Soaked in beads of adrenaline.
I slammed my bedroom door.
It was an unnecessary act, as the jamb trim had been severed from a hundred slams before. It just over-swung itself, shoving its knob, unapologetically, into the awaiting Sheetrock hole.
I wanted that hinged feebleness to keep my anger in as much as keep it out. A young boy watching an old man die is to watch his own death from outside of himself.
A captive audience to the end of everything he hasn’t yet had the chance to become.
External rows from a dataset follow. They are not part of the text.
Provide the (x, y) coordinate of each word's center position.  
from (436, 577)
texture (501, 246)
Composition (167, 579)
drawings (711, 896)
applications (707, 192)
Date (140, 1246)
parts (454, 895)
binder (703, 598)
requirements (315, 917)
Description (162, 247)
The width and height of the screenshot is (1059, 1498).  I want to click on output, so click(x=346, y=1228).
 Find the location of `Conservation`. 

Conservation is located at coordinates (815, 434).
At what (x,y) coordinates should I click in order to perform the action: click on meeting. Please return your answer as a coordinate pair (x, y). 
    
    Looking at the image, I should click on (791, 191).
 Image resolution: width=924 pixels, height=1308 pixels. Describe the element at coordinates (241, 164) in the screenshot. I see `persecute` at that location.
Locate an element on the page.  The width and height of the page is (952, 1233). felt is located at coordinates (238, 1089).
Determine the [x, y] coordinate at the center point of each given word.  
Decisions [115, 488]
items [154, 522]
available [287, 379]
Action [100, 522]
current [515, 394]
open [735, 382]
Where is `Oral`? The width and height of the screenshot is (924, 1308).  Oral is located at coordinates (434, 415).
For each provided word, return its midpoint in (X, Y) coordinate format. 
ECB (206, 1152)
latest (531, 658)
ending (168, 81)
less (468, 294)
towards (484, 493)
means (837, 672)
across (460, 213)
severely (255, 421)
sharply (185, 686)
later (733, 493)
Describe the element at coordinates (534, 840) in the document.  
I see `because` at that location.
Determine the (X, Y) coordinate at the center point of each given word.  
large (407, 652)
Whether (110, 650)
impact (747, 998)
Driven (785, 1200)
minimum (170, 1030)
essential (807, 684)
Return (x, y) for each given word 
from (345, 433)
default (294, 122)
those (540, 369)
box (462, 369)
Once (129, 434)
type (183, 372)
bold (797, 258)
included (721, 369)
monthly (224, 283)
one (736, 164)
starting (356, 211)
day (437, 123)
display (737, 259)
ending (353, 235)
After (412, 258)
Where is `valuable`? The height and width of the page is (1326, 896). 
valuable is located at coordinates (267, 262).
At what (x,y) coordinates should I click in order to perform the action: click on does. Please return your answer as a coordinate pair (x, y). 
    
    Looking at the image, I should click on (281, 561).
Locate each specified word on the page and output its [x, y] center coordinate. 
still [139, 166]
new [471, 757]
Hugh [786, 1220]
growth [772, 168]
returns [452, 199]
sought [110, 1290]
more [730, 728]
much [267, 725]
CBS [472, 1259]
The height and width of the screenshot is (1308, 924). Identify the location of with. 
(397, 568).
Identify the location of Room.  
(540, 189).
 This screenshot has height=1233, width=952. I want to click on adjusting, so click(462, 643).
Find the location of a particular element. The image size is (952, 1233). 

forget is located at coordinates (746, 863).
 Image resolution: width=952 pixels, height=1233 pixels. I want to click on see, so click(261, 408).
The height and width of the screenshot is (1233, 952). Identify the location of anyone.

It angered me because I could not control it. His death was happening despite me. I was angry for him leaving and angrier at my uncontrollable selfishness. I walked back into his room and wiped the vomit from his chin and chest. He was so swollen. A bombastic bloat that left his antique skin wrinkle-free. The swell expanded his once small bed sores into cavernous meaty hollows.
I fumbled to find some document he wanted read to him. Something medical and overly official sounding. I turned on his well-worn Gene Krupa eight-track. When he was a young man, he played drums in a Chicago speakeasy. At that moment, he wanted the echo of his youth to drown out the silence of his emptiness. The soft thrash of the snare brush melody united with his aspirated gurgling. I gently closed his bedroom door until it faintly latched.